Moments later, I'm viewing the results of an image search and chuckling away to myself about this owl. Here is one artist's (my) impression of the 'o rly owl' (that looks almost nothing like the real o 'rly owl', but you get the idea and I don't appropriate the original artist's intellectual property):

ORLY Owl

Wanting to get a closer look at this humorously cynical owl, I randomly clicked on one of the image results (as you do) only to be confronted by this alert:

FakePAV image

Ah, the notorious 'the system crash'.A scary dialog that won't let me escape its evil clutches without following the attacker's wishes by responding to the dialog (or resorting to Task Manager). It's looking suspiciously like I am experiencing some social engineering from the distributors of a Rogue. Upon clicking ok, the following was displayed:

FakePAV image 2

Had I clicked on the 'Clean computer' button I would have been prompted to download a malicious ZIP file that we detect as Rogue:Win32/FakePAV.

FakePAV image 3

So, what's really happening here?

The entire attack up to this point is happening in the context of the browser and the mind of the targeted user.

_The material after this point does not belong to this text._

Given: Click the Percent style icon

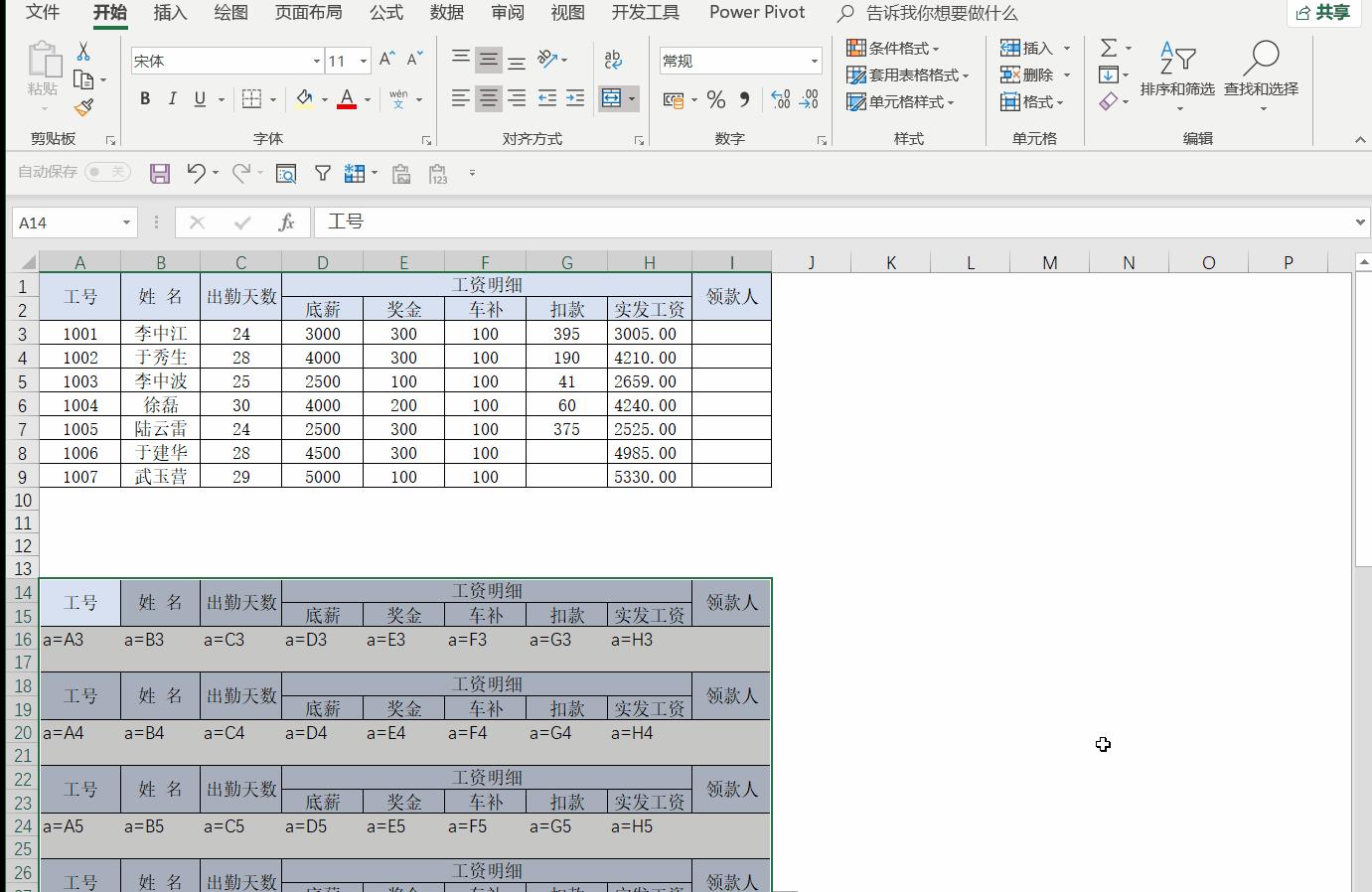Looking at the screenshot, I should (715, 99).
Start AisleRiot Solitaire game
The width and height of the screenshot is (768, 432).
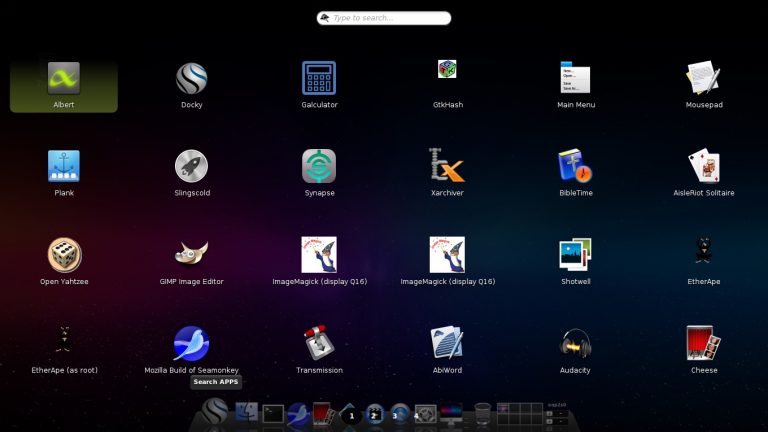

Despite its appearance, the "Microsoft Security Essentials Alert" window is not a window at all, merely a PNG image shown within the browser. The web page displaying the image uses an image map to turn a box over the "Clean computer" button into a link that points to a malicious file. In other words, the web page is really just a link to a malicious file made to look like a Security Essentials window. If you click the link you're faced with the same choice you always get when clicking a link to an executable or, in this case, a ZIP archive. There are no exploits involved here; only if you choose to open or save the file is the malware downloaded to your computer.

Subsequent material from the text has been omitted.